The average Indian child or youth does not have any idea about many sports like rifle shooting and golf. Most Indians do not spend any time on playing any sport. In view of the fact that India is the global capital of the dreaded lifestyle disease that is diabetes, the development of sports in society assumes paramount significance. Too much focus on a particular sport also leads to the near extinction of indigenous sports. In the Indian context, some such indigenous sports are kabaddi, kho-kho, and mallkhambha. It is necessary that we preserve the traditional sports in order to preserve the heritage of a nation or society. For instance, the martial art kalaripayattu or the Indian art of stick-fighting, do not have many teachers or students today.

 In an age of pluralism in everything—in beliefs, technologies, literary styles, and even in cuisines—it is necessary that there be pluralism in sports. Why cannot a girl from a lower-middle class household aspire to be a world-class golf player? Why cannot a boy living in a rustic village in the foothills of Himalayas in India not aim to be a lawn tennis player? Unfortunately, the dynamics of social stratification have crept into sports, particularly in India. Some sports have all the sponsors and funding, whereas many other sports have no support whatsoever.

When is the last time anyone heard of a public frenzy over the sports of swimming in India? A lopsided effort in the field of sports has resulted in poor Indian representation in different events of international sporting like the Olympics. Swami Vivekananda emphasised the need for keeping one’s body strong and active. He also wanted that Indians preserve their cultural heritage. Both of these can be done easily by promoting the indigenous sports of India. Indians should not be satisfied with introducing such indigenous sports in some international events, like the introduction of kabaddi. Indians should instead try to popularise various Indian sports among other nations and cultures, much like cricket has been popularised even in nations that did not know this sport till some decades ago.

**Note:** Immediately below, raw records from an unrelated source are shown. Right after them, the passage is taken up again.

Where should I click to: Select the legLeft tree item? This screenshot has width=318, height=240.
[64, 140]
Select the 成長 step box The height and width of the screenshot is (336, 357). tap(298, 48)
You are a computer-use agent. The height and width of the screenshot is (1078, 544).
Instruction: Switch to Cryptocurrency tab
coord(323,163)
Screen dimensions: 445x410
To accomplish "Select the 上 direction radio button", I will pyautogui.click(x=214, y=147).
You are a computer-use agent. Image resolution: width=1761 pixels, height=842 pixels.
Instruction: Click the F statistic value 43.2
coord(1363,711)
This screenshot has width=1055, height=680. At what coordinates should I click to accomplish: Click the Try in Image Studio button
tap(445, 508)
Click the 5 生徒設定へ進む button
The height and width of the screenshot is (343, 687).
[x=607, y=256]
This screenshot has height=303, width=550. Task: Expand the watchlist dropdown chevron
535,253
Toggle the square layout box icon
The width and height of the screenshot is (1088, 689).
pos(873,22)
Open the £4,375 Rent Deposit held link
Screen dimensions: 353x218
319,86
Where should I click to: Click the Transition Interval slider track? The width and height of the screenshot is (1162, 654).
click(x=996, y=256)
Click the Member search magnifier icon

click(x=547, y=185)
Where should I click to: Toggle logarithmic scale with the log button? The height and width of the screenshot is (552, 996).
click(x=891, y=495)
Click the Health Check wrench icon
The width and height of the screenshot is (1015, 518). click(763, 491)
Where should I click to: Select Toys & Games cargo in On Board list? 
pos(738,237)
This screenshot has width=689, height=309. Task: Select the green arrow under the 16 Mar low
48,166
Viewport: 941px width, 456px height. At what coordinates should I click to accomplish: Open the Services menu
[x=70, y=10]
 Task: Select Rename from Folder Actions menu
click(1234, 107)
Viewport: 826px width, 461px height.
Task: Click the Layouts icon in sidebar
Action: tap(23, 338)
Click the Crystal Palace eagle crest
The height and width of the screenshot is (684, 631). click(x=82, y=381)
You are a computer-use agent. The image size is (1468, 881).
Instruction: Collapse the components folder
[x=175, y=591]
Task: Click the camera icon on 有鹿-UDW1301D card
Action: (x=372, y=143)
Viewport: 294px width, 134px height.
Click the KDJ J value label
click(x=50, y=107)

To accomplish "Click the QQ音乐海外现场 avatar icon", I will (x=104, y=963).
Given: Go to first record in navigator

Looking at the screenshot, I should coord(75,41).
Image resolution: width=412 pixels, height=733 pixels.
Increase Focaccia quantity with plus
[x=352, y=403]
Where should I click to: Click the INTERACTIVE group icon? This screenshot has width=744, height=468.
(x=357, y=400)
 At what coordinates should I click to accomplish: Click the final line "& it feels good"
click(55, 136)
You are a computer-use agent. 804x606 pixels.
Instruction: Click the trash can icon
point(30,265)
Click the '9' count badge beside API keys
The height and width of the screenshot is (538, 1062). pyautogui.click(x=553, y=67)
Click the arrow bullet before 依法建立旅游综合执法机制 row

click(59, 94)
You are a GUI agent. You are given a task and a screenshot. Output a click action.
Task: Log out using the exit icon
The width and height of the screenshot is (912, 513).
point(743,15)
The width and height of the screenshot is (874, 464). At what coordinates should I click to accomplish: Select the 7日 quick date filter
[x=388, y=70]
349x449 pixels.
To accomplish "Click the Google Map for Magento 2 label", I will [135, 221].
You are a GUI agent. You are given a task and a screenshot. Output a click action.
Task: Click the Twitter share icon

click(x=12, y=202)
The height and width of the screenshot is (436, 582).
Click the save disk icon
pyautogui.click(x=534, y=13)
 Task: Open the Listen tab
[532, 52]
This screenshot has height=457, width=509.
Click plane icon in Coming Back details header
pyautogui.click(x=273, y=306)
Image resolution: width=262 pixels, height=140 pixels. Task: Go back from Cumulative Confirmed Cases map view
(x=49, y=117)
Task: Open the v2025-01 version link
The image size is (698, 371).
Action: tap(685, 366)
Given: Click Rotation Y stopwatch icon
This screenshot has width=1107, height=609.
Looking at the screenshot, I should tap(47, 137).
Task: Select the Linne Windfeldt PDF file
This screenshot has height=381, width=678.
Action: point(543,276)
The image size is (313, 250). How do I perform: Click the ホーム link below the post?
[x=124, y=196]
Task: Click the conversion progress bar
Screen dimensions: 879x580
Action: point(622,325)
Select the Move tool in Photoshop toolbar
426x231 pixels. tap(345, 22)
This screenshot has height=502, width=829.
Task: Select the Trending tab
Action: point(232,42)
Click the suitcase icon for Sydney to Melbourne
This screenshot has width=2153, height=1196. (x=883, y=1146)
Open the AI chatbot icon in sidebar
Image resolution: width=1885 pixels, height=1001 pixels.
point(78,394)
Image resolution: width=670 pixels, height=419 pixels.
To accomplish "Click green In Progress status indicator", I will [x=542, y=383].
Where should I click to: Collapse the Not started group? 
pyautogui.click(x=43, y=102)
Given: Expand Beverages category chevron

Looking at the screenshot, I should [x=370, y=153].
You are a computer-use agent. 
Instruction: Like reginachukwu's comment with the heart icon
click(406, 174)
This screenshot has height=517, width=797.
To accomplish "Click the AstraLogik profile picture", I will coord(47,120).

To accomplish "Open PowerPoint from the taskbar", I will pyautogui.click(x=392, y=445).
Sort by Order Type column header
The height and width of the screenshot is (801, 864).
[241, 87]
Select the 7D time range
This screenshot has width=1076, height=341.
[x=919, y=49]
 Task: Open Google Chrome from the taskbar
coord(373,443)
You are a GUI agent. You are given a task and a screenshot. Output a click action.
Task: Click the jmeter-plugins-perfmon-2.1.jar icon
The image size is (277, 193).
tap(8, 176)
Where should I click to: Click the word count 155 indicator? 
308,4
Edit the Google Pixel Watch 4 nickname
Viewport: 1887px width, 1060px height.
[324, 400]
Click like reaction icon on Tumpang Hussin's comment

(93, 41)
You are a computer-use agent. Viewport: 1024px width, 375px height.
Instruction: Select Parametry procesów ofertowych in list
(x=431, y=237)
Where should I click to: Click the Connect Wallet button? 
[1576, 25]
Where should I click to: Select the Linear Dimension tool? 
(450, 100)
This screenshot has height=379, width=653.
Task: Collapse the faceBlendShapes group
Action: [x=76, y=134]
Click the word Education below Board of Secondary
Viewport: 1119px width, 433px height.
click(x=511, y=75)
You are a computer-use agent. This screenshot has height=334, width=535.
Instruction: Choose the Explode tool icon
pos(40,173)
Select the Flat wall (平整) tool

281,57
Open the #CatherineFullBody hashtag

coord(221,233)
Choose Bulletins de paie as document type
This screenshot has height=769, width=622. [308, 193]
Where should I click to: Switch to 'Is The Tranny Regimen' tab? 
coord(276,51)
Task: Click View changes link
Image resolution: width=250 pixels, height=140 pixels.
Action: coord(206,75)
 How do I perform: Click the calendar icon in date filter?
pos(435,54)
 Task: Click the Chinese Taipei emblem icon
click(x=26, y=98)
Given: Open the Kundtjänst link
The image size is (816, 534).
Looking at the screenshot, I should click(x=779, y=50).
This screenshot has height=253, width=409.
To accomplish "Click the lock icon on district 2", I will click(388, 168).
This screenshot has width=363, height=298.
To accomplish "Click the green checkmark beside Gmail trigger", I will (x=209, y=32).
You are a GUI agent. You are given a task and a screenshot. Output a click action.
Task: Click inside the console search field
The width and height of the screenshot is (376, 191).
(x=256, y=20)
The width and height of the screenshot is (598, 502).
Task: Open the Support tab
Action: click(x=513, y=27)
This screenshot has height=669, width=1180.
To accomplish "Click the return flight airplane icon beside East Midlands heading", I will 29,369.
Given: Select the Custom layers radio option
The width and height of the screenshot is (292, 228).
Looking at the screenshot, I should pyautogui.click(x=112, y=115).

Sports should exercise all parts of the body. Some sports give more exercise to some parts of the body, while some others exercise the other parts. By encouraging different kinds of sports and promoting them, Indians can ensure that every citizen gets access to playing and learning any sport of one’s choice, much like one gets a choice of various dishes in a restaurant. Everyone should be trained in at least five different sports and everyone should have the resources to be a professional player of any sport of one’s choice. If this is not done immediately, many sports would soon become extinct and we would have to remain content with annual seasons of some select sports like cricket, baseball, or soccer. Just like there is much choice in other aspects of human life, there should be many alternatives in sports. We need to strive hard to make this possibility a reality.